→ **What the exercise asks**
With the pictures removed, reproduce exactly the lines from the one that contains "The height and" through the last line of the entries below.

→ **Task input**
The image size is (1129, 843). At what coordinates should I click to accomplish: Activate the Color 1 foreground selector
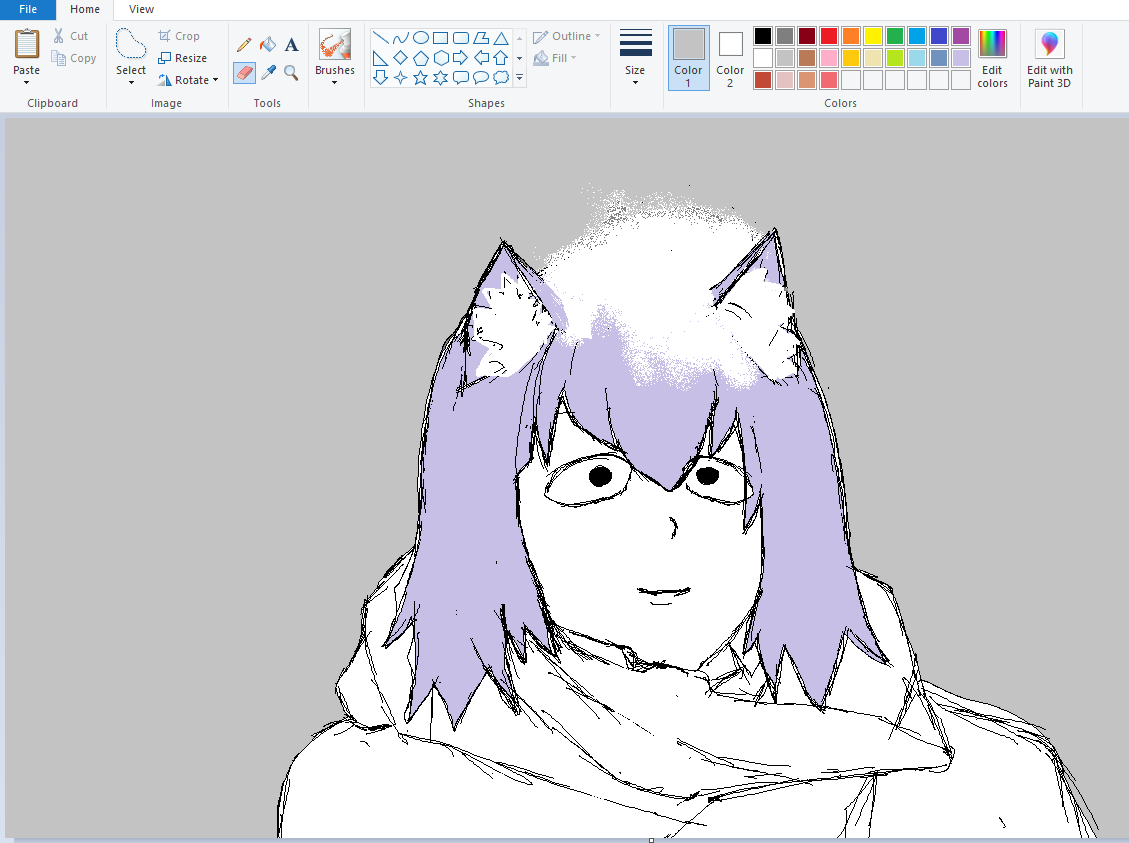[x=688, y=58]
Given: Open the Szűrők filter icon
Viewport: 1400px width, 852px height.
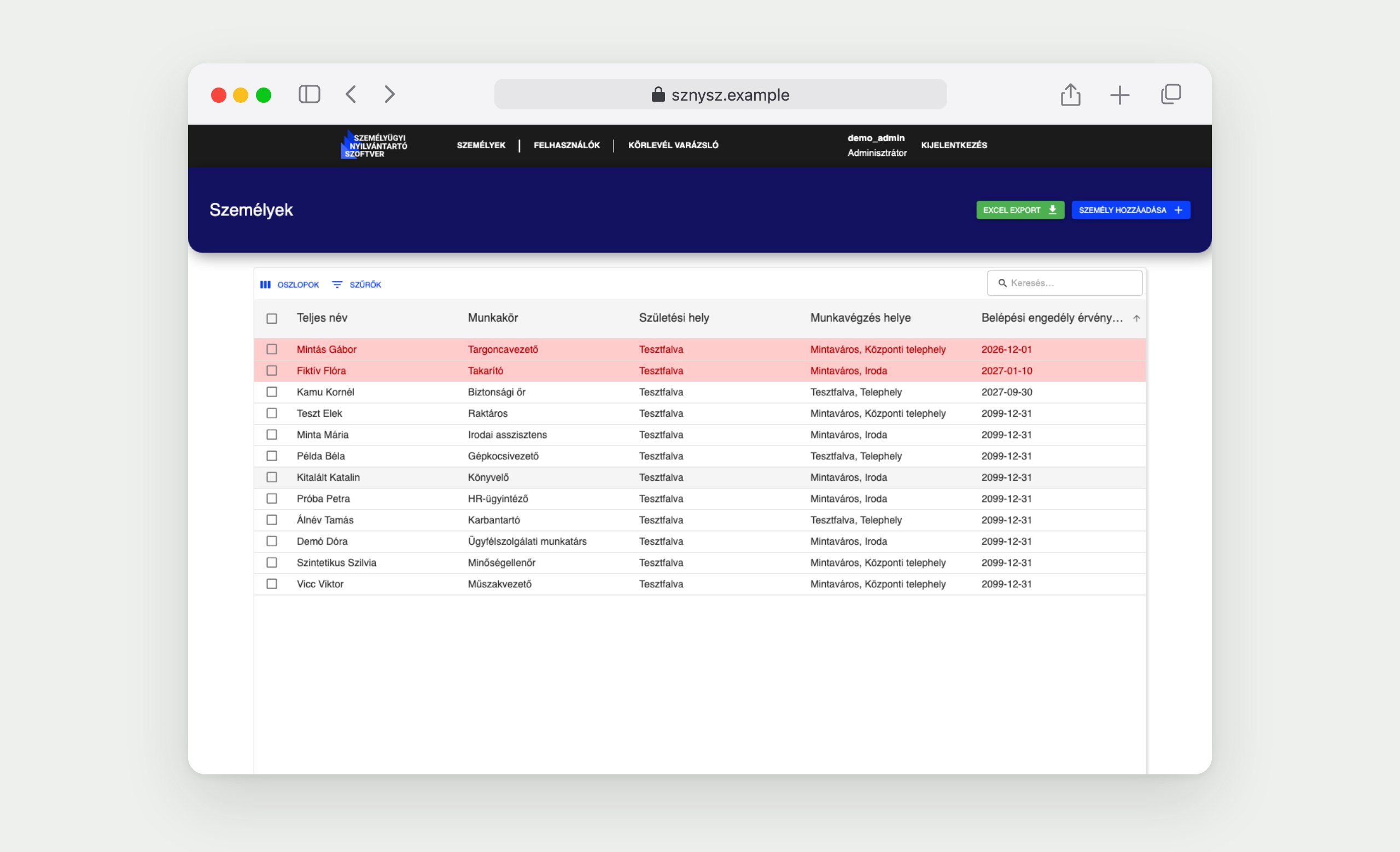Looking at the screenshot, I should tap(337, 284).
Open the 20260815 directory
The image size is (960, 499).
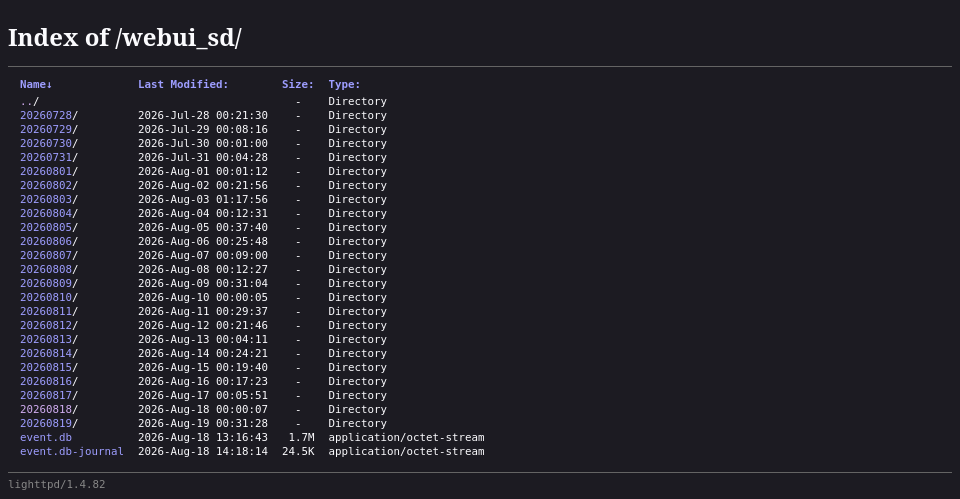pos(46,367)
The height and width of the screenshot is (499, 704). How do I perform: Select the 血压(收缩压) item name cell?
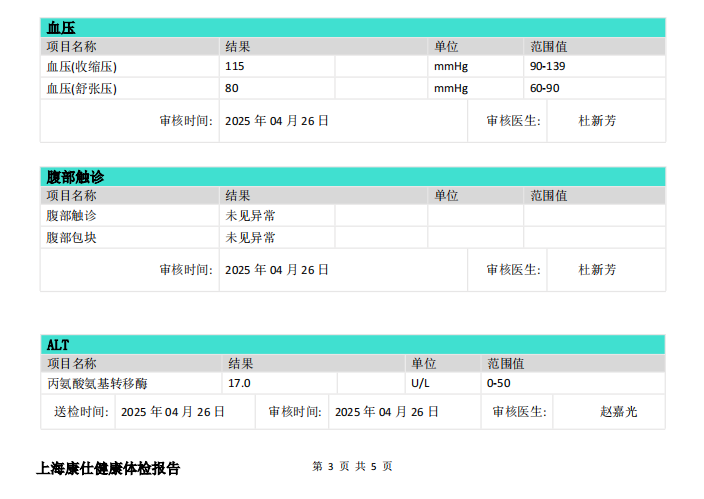pos(82,66)
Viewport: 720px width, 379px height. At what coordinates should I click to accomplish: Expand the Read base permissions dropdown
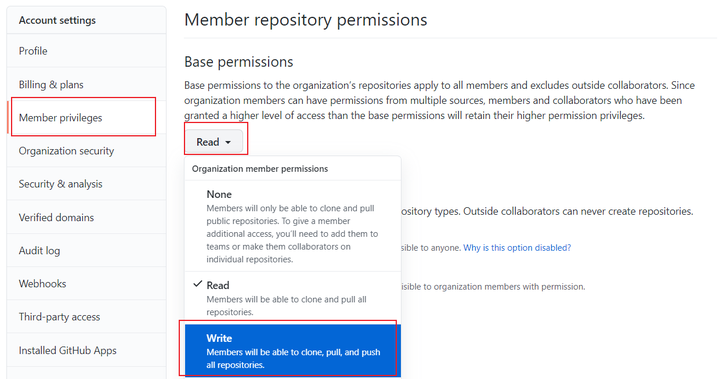click(214, 142)
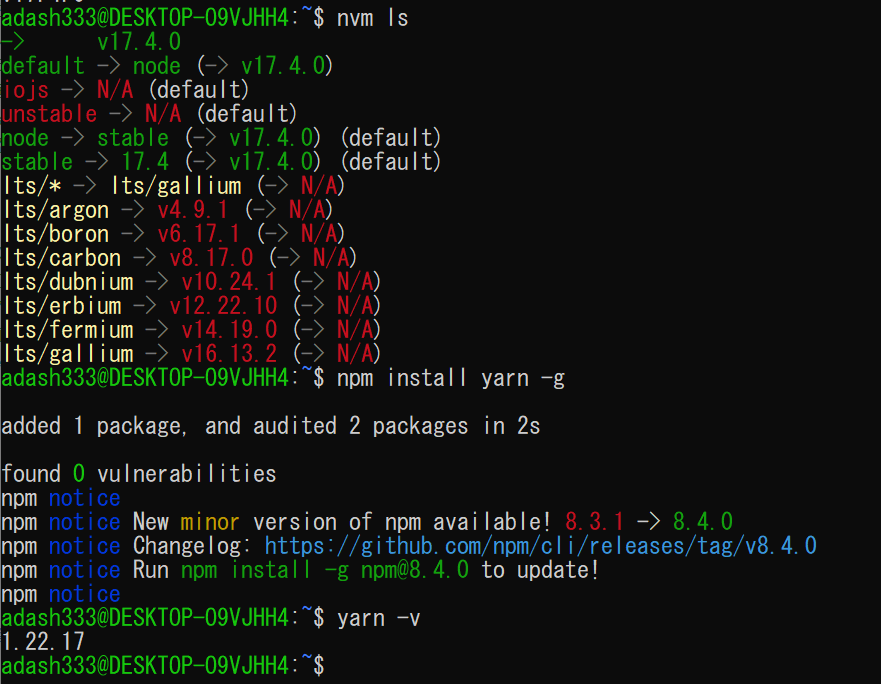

→ **Reply**
The height and width of the screenshot is (499, 704). How do I perform: Select the 血压(收缩压) item name cell?
pos(82,66)
Viewport: 720px width, 379px height. At what coordinates should I click to accomplish: Expand the Read base permissions dropdown
click(214, 142)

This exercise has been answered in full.